La France compte 36 000 communes et 19000 groupements de communes ! ( de 2525 EPCI à fiscalité propre ).
90% des habitants vivent dans des communautés de communes, ou dans une communauté d'agglomération pour les villes.
3000 communes restent solitaires.
Trop de niveaux d'administration :
le niveau communal, intercommunal, départemental, régional, central, maintenant européen. S'ajoutent les quartiers, les pays, les commissions locales ...
L'organisation départementale est trop dense et complexe. Ce foisonnement de structures diverses rend l'organigramme illisible pour les administrés et augmente la charge fiscale. Cet empilement se complique de périmètres et de zonages contractuels administratifs ou électotaux qui s'immiscent entre la commune, l'intercommunalité, le département et la région. De plus, l'intercommunalité ne correspond pas toujours aux syndicats intercommunaux préexistants. Des extensions et des créations d'intercommunalité se sont également déroulées au mépris des règles institutionnelles, avec des périmètres intercommunaux imposés de force. Le Président du Sénat, Christian Poncelet déclarait : " En intercommunalité il ne peut pas non plus y avoir de mariage forcé...". Pas de possibilité de retrait pour une commune ! Le pouvoir des communes est avalé par ces nouvelles structures !
Chaque commune doit pouvoir adhérer ou bien avoir la possibilité, pour les communes qui le souhaitent, de quitter l'intercommunalité.

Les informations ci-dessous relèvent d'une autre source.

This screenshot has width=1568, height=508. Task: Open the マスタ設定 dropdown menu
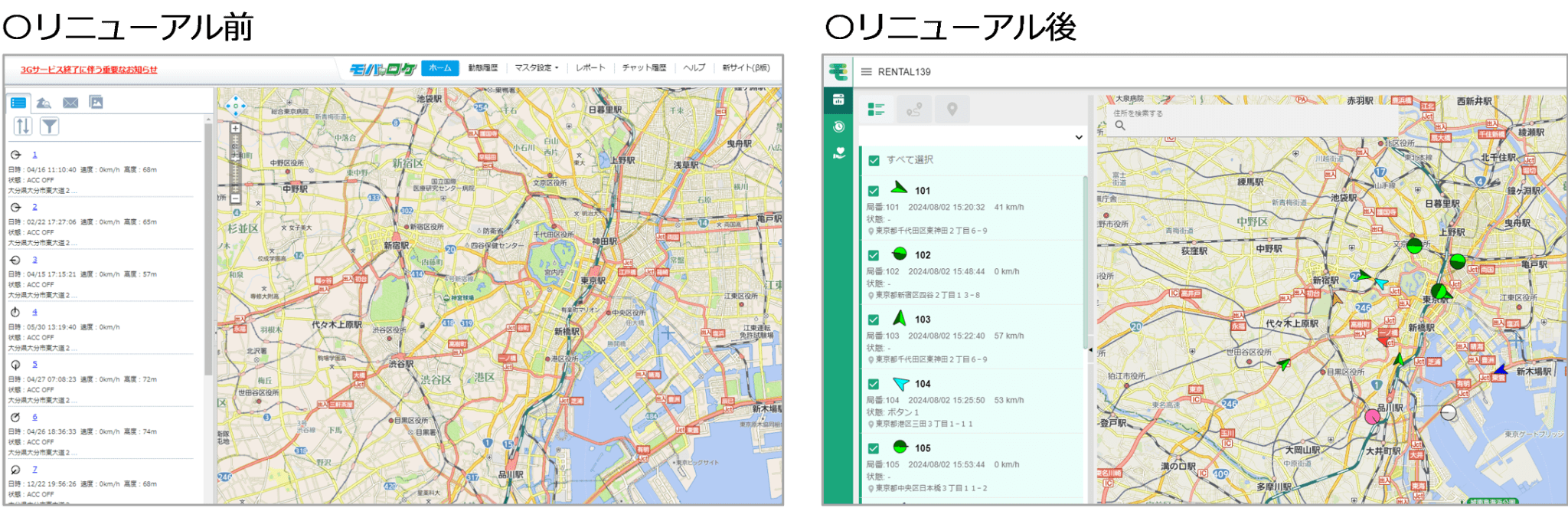[536, 68]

L'intercommunalité coûte très cher :
Les dépenses communales et intercommunales se sont accumulées au lieu de se substituer. Les impôts augmentent. Structures supplémentaires égalent dépenses supplémentaires de fonctionnement et inflation de personnels ; les effectifs sont en hausse constante, avec des maintien de postes en doublon. Les dépenses de fonctionnement générées sont autant d'argent qui manque pour le développement des projets. S'ajoute la Complexité et l' opacité du système alors que leurs compétences s'élargissent : urbanisme, développement économique et souvent aussi l'habitat, la voirie, les déchets.

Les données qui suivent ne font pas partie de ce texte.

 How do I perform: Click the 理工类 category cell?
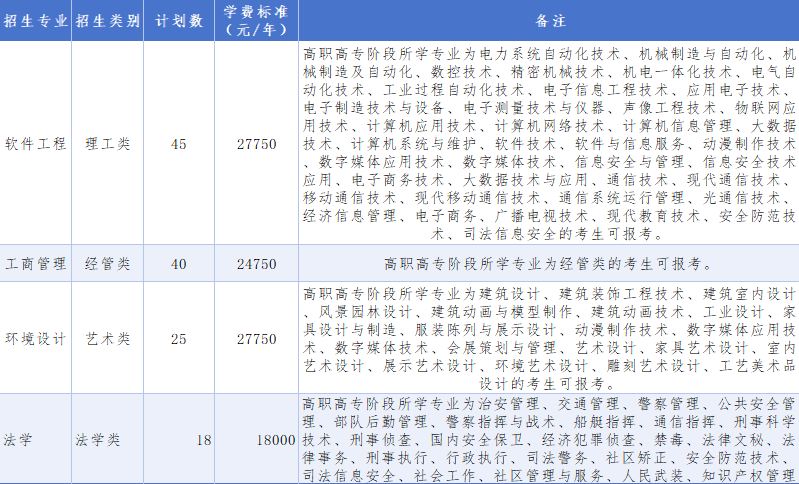click(107, 143)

Des lieux non démocratiques où les citoyens sont exclus :
Pour le citoyen la création des communautés de communes n'a fait que brouiller un peu plus les cartes dans un paysage institutionnel déjà très encombré. Le rapport de la Cour des comptes de 2005 exige une meilleure définition des périmètres intercommunaux et une simplification de la carte intercommunale. Pour Philippe Seguin, la situation n'est pas satisfaisante sur le plan qualitatif. Cette situation empêche le citoyen d'associer les compétences au bon échelon de l'administration et d'identifier les décideurs, d'autant que les circonscriptions électorales ne coïncident pas toujours avec la collectivité qu'elles permettent de constituer et contribue à aggraver ce sentiment d'illisibilité de nos institutions et cette impression de déficit démocratique.
Les EPCI sont des lieux de pouvoir politique et fiscal, mais ce ne sont pas des lieux de démocratie directe, puisque les représentants des communes membres sont désignés par les Conseils municipaux ( et non par les citoyens ) qui maintenant chapeautent les élus locaux ! L'élection du puissant président ce fait par les délégués de communes. La représentation de l'opposition est optionnelle. Parité : zéro.

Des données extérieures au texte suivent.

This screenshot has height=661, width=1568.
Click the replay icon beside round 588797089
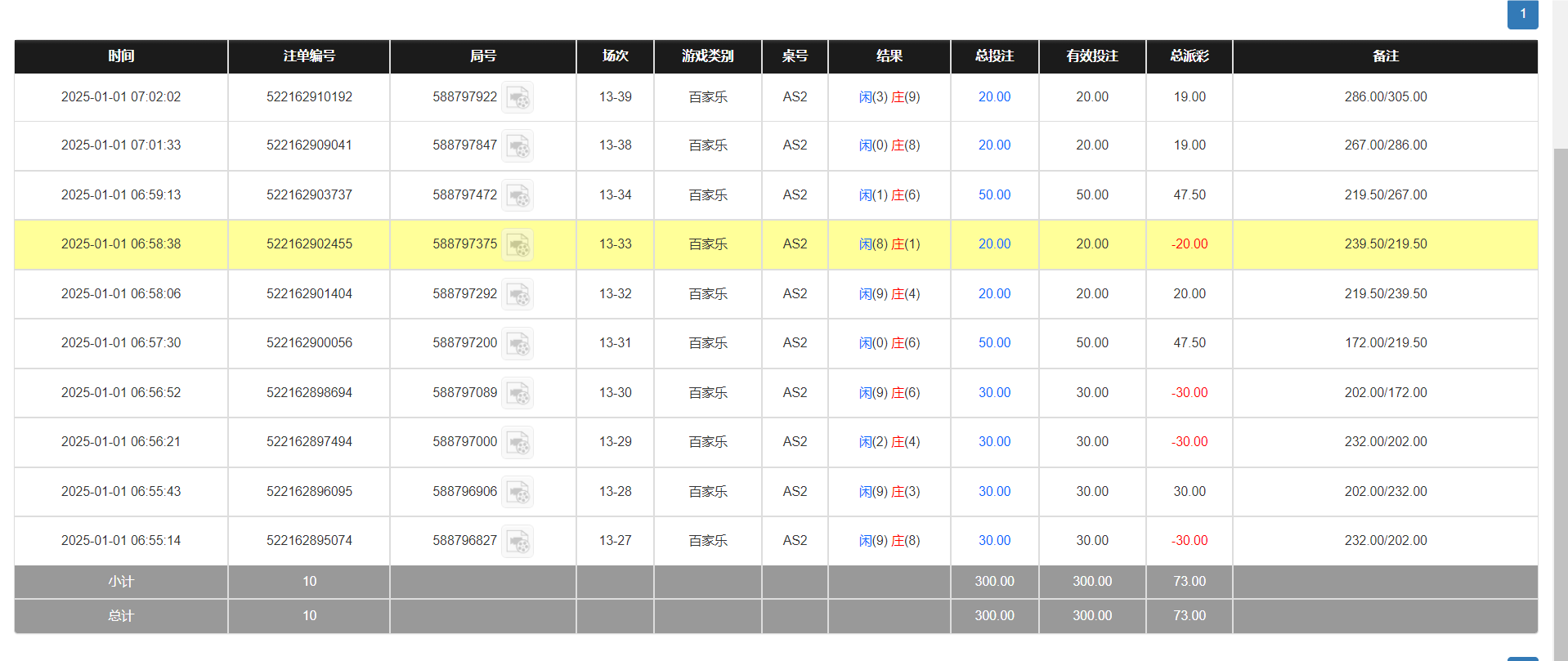coord(517,394)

Il y a les maires, les adjoints , mais aussi les délégués, les conseillers généraux !
Dans le livre noir de l'intercommunalité les deux députés affirment que l'intercommunalité est une grave source d'insécurité juridique. La frontière entre la compétence communale et intercommunale n'est pas définie...un système de partenariats chaotiques ou chacun cherche à s'arroger l'ensemble des compétences. Une dégradation continue des compétences communales avec la libre administration des collectivités territoriales.
Le citoyen doit être remis au centre des dispositifs décisionnels.